By sequentially increasing Δβ_k and updating the reliability estimation, the analysis result will gradually converge to the original BIS. The control of the iteration process is mainly to balance the analysis accuracy and efficiency. Thus error analysis of BIS-FC estimation is first studied in section 3.2.2, based on which the iteration process setup and the stopping criteria are developed in section 3.2.3 and 3.2.4 respectively.

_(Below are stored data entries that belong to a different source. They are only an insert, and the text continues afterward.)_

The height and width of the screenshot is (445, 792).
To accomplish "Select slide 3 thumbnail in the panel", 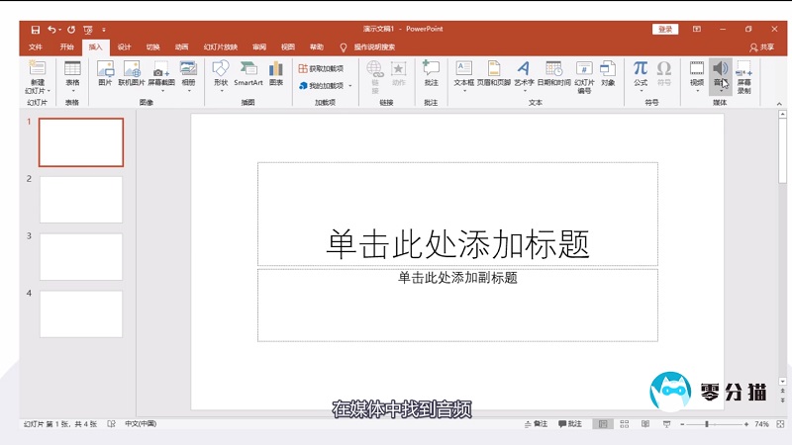I will point(81,256).
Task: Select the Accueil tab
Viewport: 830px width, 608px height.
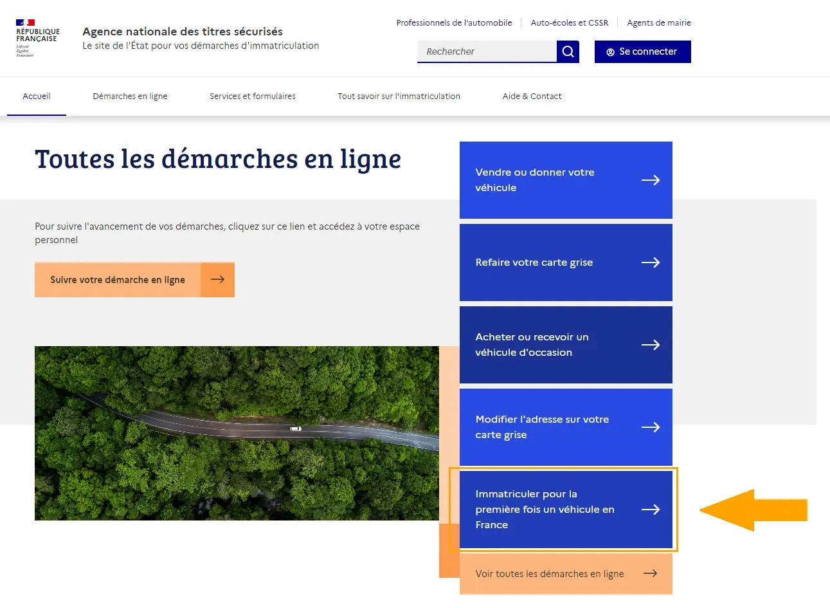Action: pyautogui.click(x=37, y=97)
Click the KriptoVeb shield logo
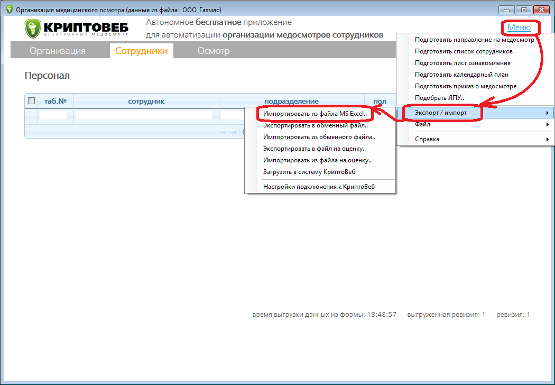The height and width of the screenshot is (385, 555). (32, 29)
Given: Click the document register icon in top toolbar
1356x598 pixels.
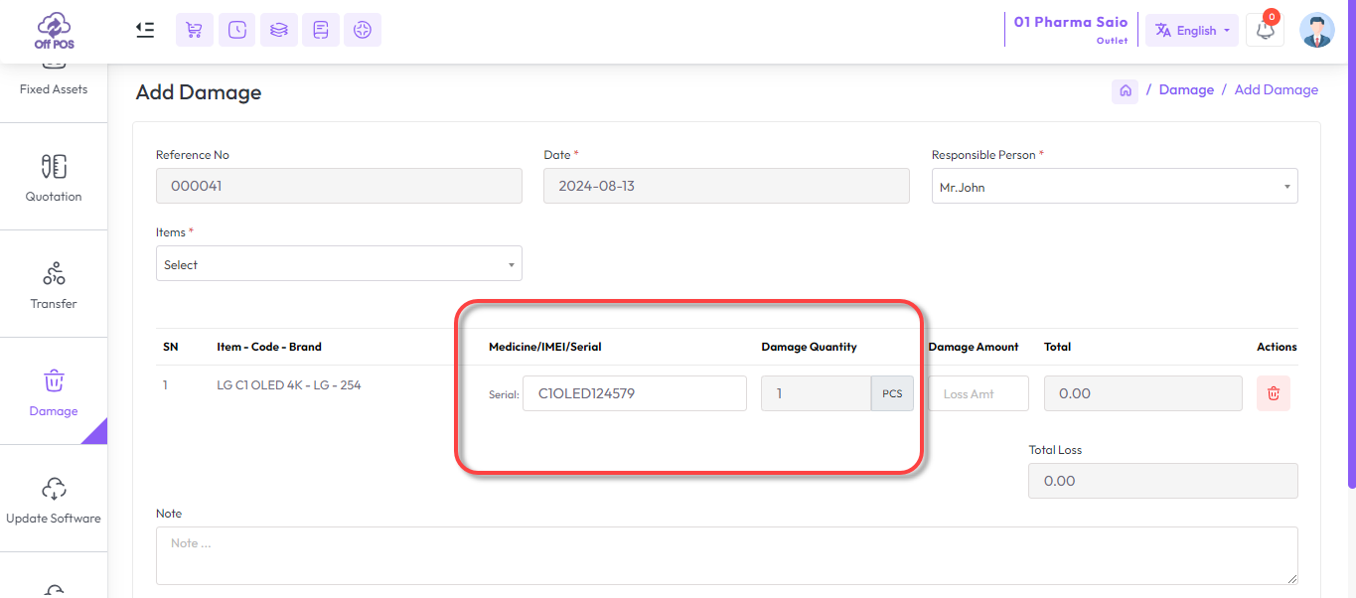Looking at the screenshot, I should 321,30.
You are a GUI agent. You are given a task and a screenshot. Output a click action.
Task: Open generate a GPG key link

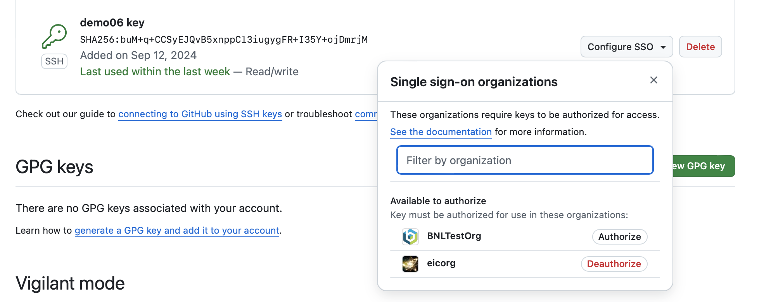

3.2.2 The error analysis of BIS-FC estimation

The estimation error of the proposed BIS-FC method, compared to the original BIS method, mainly comes from the misclassification of the samples in the unimportant region which are not accurately analyzed by LSF. The error estimations for the single-MPP and multiple-MPP situations are discussed respectively as follows.

The single-MPP situation

In the concave situation, there are safe areas E in the unimportant region, e.g., the areas E₁ and E₂ in Fig. 4(a), which are misclassified as failure. In the kth iteration, denote the sample number in the misclassified area \( {E}_{Concave}^{(k)} \) as \( {N}_{E\_ Concave}^{(k)} \). Then the reliability estimation of BIS-FC is smaller than the original BIS result, and the error equals to the probability mass of the misclassified area \( {E}_{Concave}^{(k)} \), which can be stated as

$$ {\displaystyle \begin{array}{l}\varDelta {\widehat{R}}_{Concave}^{(k)}={\widehat{R}}_{Concave}^{(k)}-{\widehat{R}}_{BIS}\\ {}\kern3.24em =-\left(1- CD{F}_{\chi}^n\left({\widehat{\beta}}^2\right)\right)\cdot \frac{N_{E\_ Concave}^{(k)}}{N_{BIS}}=-\Pr \left\{{E}_{Concave}^{(k)}\right\}\le 0\end{array}} $$

(24)

The misclassified sample number decreases as the iteration increases, which is

$$ {N}_{E\_ Concave}^{(k)}={N}_{E\_ Concave}^{\left(k-1\right)}-\varDelta {N}_C^{S(k)} $$

(25)

It means that by conducting LSF analysis for the samples \( \varDelta {N}_C^{(k)} \) in the newly expanded critical region, \( \varDelta {N}_C^{S(k)} \) safe samples are identified and deduced from the misclassified number.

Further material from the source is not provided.